IN THE CUSTOMS, EXCISE AND SERVICE TAX APPELLATE TRIBUNAL
WEST ZONAL BENCH AT MUMBAI
APPEAL NO: E/85556/2013
[Arising out of Order-in-Original No. Belapur/41-42/Bel-II/R-II/ COMMR/KA/12-13 dated 25/10/2012 passed by the Commissioner of Central Excise, Belapur.]
For approval and signature:
Honble Shri P.K. Jain, Member (Technical)
Honble Shri Ramesh Nair, Member (Judicial)
1.
Whether Press Reporters may be allowed to see the Order for publication as per Rule 27 of the CESTAT (Procedure) Rules, 1982?
:
No
2.
Whether it should be released under Rule 27 of CESTAT (Procedure) Rules, 1982 for publication in any authoritative report or not?
:
Yes
3.
Whether Their Lordships wish to see the fair copy of the Order?
:
Seen
4.
Whether Order is to be circulated to the Departmental authorities?
:
Yes
Commissioner of Central Excise
Belapur
Appellant
Vs
UPM Kymmene India Pvt. Ltd.
Respondent
Appearance:
Shri V.K. Agarwal, Additional Commissioner (AR) for the appellant Shri D.B. Shroff, Sr. Advocate with Shri Mihir Mehta, Advocate for the respondent CORAM:
Honble Shri P.K. Jain, Member (Technical) Honble Shri Ramesh Nair, Member (Judicial) Date of hearing: 28/01/2015 Date of decision: 11/05/2015 ORDER NO: ____________________________ Per: P.K. Jain:
This is an appeal filed by Revenue.
2. Brief facts of the case are that the respondents are engaged in the process of cutting and slitting of imported self-adhesive film and self-adhesive paper. Respondents import these films and paper in jumbo rolls in the size of 1000mm / 1070mm /1530mm X 4000mm to 6000mm running meters. These imported jumbo rolls are slit into smaller rolls of specific dimension as per the requirement of the customer. During the slitting process dirt and oil is sucked out and static electricity is removed. The rolls after slitting are rewound using rewinding machine to obtain appropriate tension. These rewound rolls can thereafter be used for printing by the customers. Printed films/paper are affixed on bottles/containers of various items such as shampoo, etc. The respondent-assessee was paying excise duty on the slitted self-adhesive film and self-adhesive paper and was availing CENVAT credit of the duty paid on the inputs. Revenue is of the view that the said process does not amount to manufacture in terms of Section 2(f) of the Central Excise Act, 1944 and hence the final products are not dutiable and therefore, the respondent-assessee is not eligible to avail CENVAT credit on inputs and capital goods.

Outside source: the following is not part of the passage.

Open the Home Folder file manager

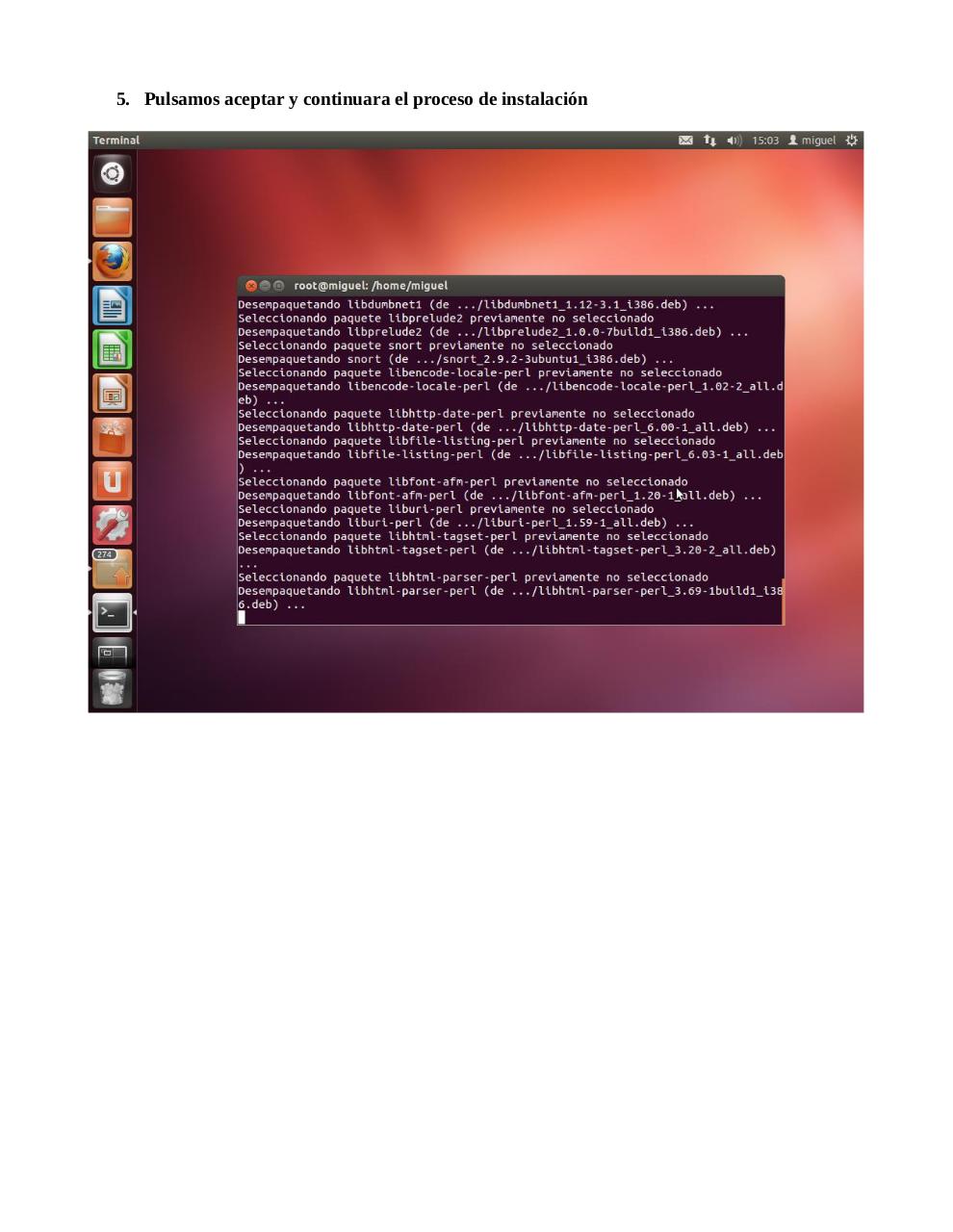[x=112, y=218]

3. Accordingly a demand notice dated 04/10/2011 was issued proposing to recover the wrongly availed CENVAT credit amounting to ` 22,70,34,831/- during the period May 2007 to April 2011 under Rule 14 of CENVAT CREDIT Rules, 2004 read with proviso to Section 11A(1) of the Central Excise Act, 1944. It was also proposed to confiscate the goods on which the appellant has taken CENVAT credit which included paper, other inputs and capital goods under Rule 15(1) of the CENVAT Credit Rules. Interest was also proposed to be recovered under Rule 14 read with Section 11AB and penalty under Rule 15(2) of the CENVAT Credit Rules, 2004 read with Section 11AC of the Central Excise Act, 1944 was also proposed. Similar show cause notice dated 20/04/2012 was also issued for the subsequent period viz. May 2011 to December 2011. A penalty was also proposed on Shri Shailesh Nema, Director of the respondent-assessee. The case was adjudicated by the Commissioner wherein he dropped all the proceedings against the respondents. Revenue is in appeal against the said order passed by the Commissioner.

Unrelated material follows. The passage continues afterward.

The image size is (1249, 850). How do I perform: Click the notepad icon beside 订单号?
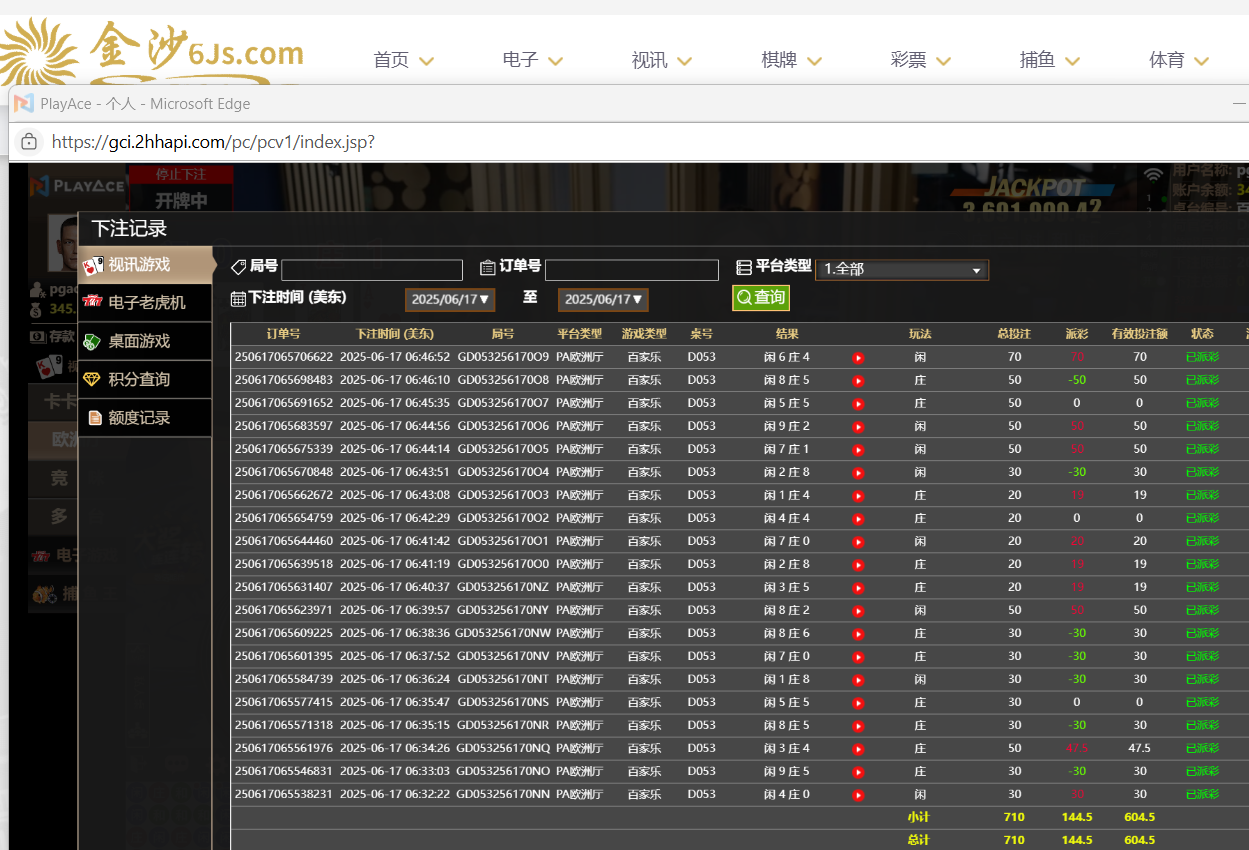488,267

4. Learned Additional Commissioner (AR) appearing on behalf of the Revenue submitted that, in the process of slitting and cutting no new, distinct or different commodity comes into existence. The use of the goods also do not change. There is no section note or section note or note in the Central Excise Tariff Act defining the activity of cutting/slitting of self-adhesive film and self-adhesive paper as a process amounting to manufacture. The goods imported are in marketable condition and the activity carried out by the assessee did not further enhance the marketability of the processed goods and, therefore, the activity did not amount to manufacture under Section 2(f) of the Central Excise Act, 1944.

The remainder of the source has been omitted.